When children are fingerprinted
Society is in profound need of examining itself when it goes to the lengths of fingerprinting young children. That is now occurring in at least a dozen communities around the United States as parents have become concerned about reports that thousands of children run away from their homes each year, become lost, or are kidnapped.
Taking fingerprints as a record of identification would seem to be reasonable - provided that such a program is entirely voluntary and left to the discretion of each family. Surely no opprobrium should attach to any family or child declining to participate in such a program. And since it is police departments that usually do the actual fingerprinting (given their expertise) it makes sense to keep children away from rooms where criminals or suspects are held. In other words, the atmosphere should be as informal and nonthreatening as possible. That may even mean that officers probably would not need to wear guns or other weapons while doing the fingerprinting.
As far as the records themselves are concerned, it is best to turn these over directly to the parents, as proposed by civil libertarian groups, rather than keeping them on file in the police department. There is no valid reason for police agencies maintaining records on persons - in this case children - who have no criminal involvement.

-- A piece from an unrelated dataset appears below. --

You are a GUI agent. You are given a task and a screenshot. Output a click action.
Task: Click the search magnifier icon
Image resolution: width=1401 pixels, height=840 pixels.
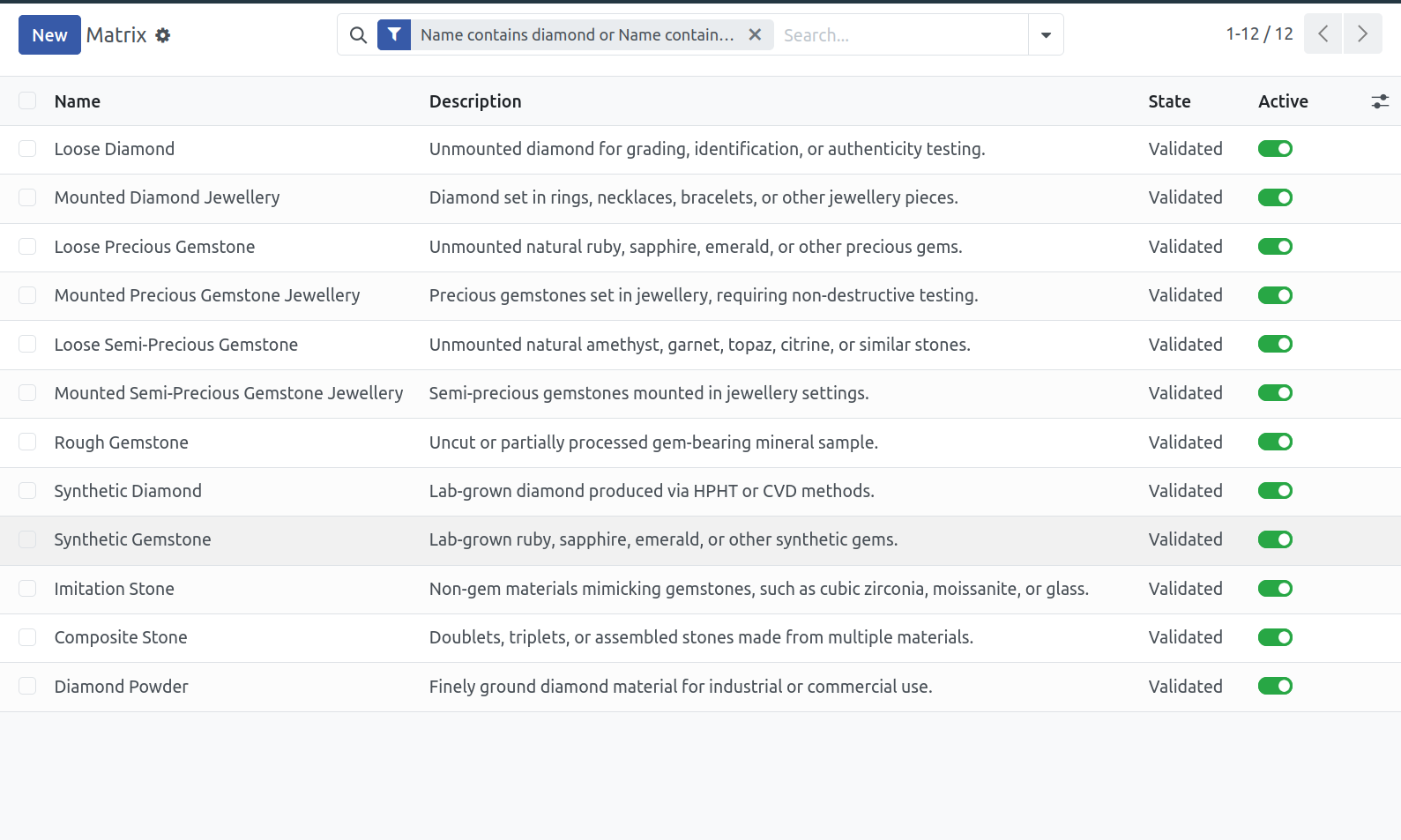tap(358, 35)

There still remains a disturbing aspect in all this, however. To what extent is society tolerating the type of incidents that have led to the need for fingerprinting in the first place? Would children run away from a home where affection and mutual trust prevailed? And would child-snatching occur in a legal climate where potential criminals knew that there would be swift and no-nonsense punishment for such an offense? In this connection the court system should be firmer in enforcing existing federal and state statutes against kidnapping, while states and local jurisdictions that do not have such laws should enact them.
Finally, the entertainment industry and the press have a vital responsibility in all this to avoid the type of sensationalism that nurtures public fear. It is prudent for communities to take proper steps to protect their children. It is unconscionable to exploit such legitimate concerns for financial gain.